We all have our quirks, but obsessive behaviour can be an indicator of an anxiety disorder called obsessive-compulsive disorder, or OCD.
Obsessive-Compulsive Disorder and the Nature of Anxiety
Everyone has his or her own way of doing things. Sometimes, we're even pretty insistent about them being done a certain way. A little anxiety is normal — even a lot of anxiety is normal. But normal anxiety is not debilitating. And having to do things in just the right way for fear of something bad happening isn't an average quirk or being particular, it's anxiety that needs to be managed.
"When I hear somebody feels anxiety, I don't immediately say, that's a condition. In order [for it] to be a condition, I have to hear evidence that there is some sort of significant disability associated with it," says Charles Goodstein, MD, a clinical professor of psychiatry at New York University Langone Medical Center.

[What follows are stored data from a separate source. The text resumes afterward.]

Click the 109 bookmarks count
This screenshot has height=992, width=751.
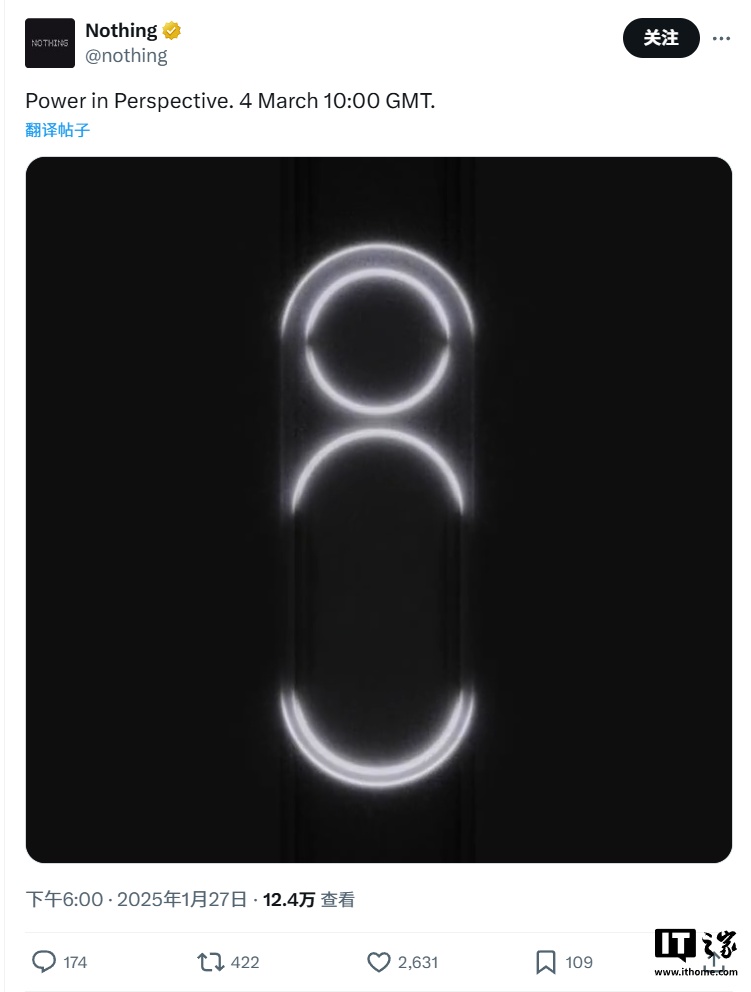point(578,962)
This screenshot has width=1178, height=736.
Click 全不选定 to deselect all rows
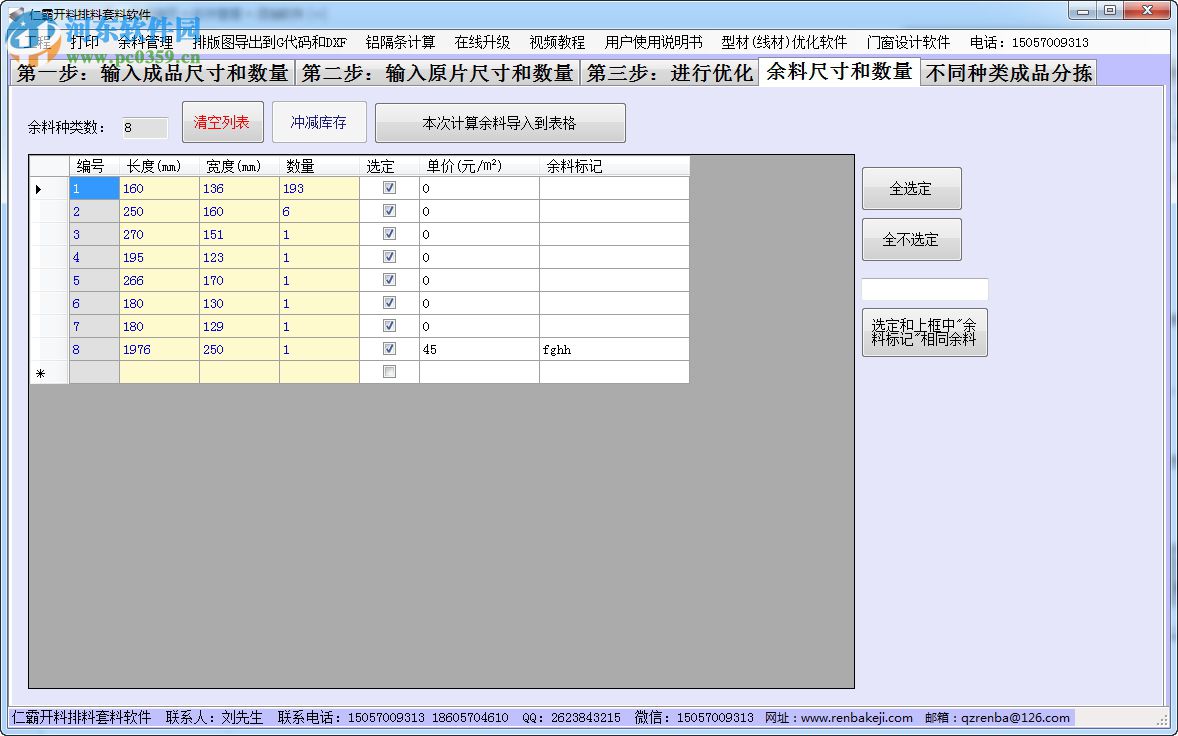[x=910, y=239]
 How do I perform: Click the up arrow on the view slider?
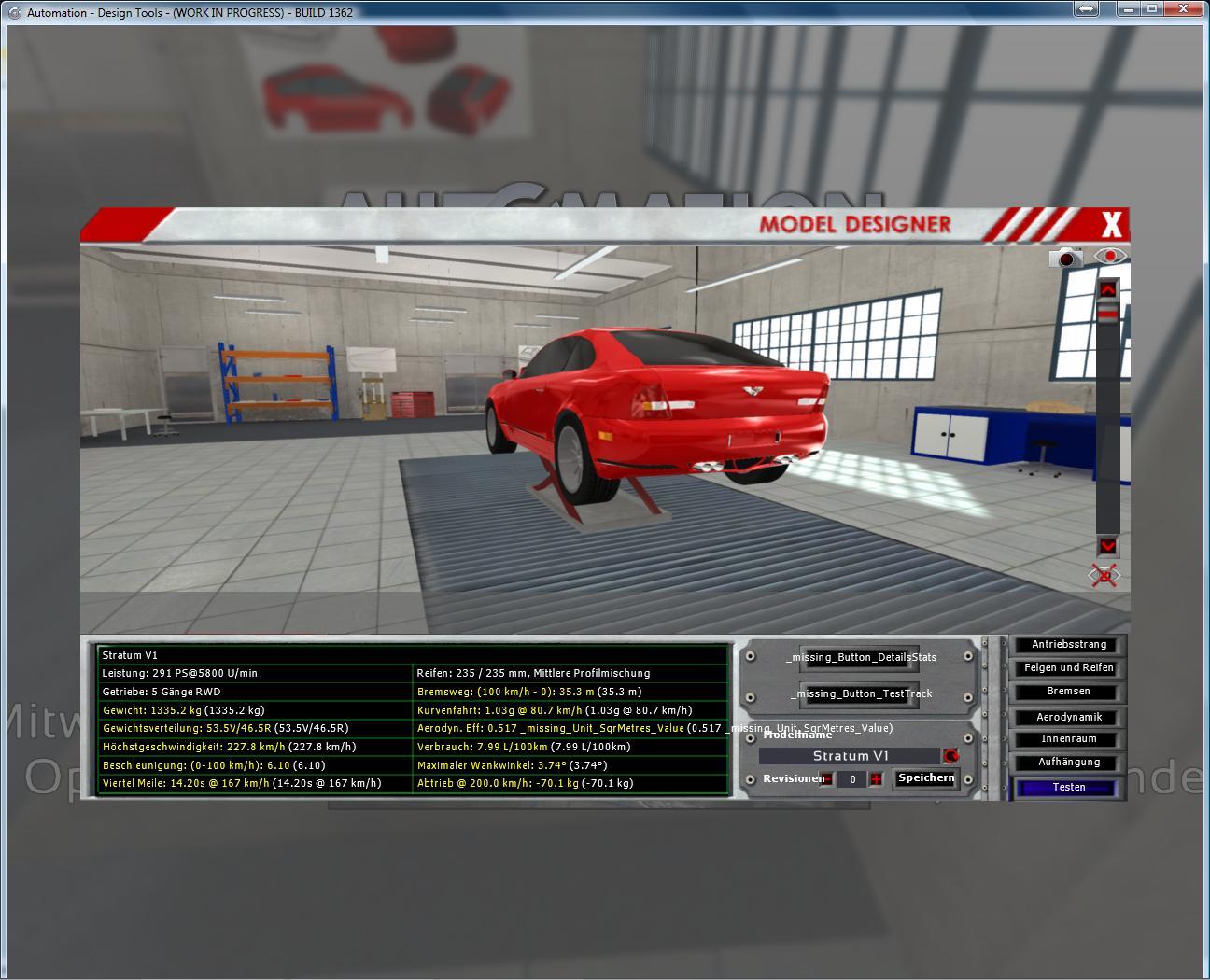[1107, 289]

Dr. Goodstein notes that while there are a number of different anxiety disorders, including OCD, there often aren't clear-cut lines between them. "They represent not different conditions, but variants on a certain condition often found in conjunction with each other. The basis of all of them is, in effect, an inability for whatever reason to cope with what, in fact, is part of being a human being — anxiety," says Goodstein.
OCD: The Symptoms
OCD affects more than 2 million adults in the United States, and symptoms most often appear before age 30. People with OCD have obsessive thoughts, compulsive behaviours (extreme routines or things that they "have" to do), or both. Symptoms of OCD include:
Thinking that your actions or thoughts will cause harm to yourself or someone else
Extreme need for a certain order of things
Excessively thinking about germs and illness
Going over and over the same things in your head
Constantly needing to touch or rearrange objects
Compulsive hand-washing or housecleaning
Compulsively checking (up to hundreds of times a day) things like alarms, locked doors, and unplugged fixtures
Inability to throw away items there is no reason to keep.
OCD: The Causes
It's not really understood what causes OCD. It may be related to Tourette syndrome, because as many as 20 percent of people who have OCD also suffer from tics, a common symptom of Tourette. It is often related to eating disorders and other anxiety disorders, and a family history of OCD may increase the risk. OCD may also be caused by an abnormality in the brain or as a result of injury or illness to the brain.
OCD: Diagnosis and Treatment
A physical and a psychiatric evaluation can eliminate other physical and mental illnesses, and help to diagnose OCD.
Treatment often starts with antidepressant medications known as selective serotonin reuptake inhibitors (SSRIs). Other types of antidepressants may be prescribed as well, but their side effects can be difficult to deal with. In addition, behavioural therapy and psychotherapy may be used to manage OCD. Behavioural therapy can teach people with OCD to face their fears and manage them without compulsive behaviours, as well as learn to control those obsessive thoughts. Psychotherapy can help relieve and manage the anxiety that leads to the OCD thoughts and behaviours.
If you have OCD, it can affect work, relationships, and your entire life as the obsessive thoughts and compulsive behaviours begin controlling you and taking over. You may recognize that your thoughts and behaviour are extreme, but just don't know how to stop it, and are controlled by your anxiety. But OCD can be successfully managed once you seek out and receive treatment for it.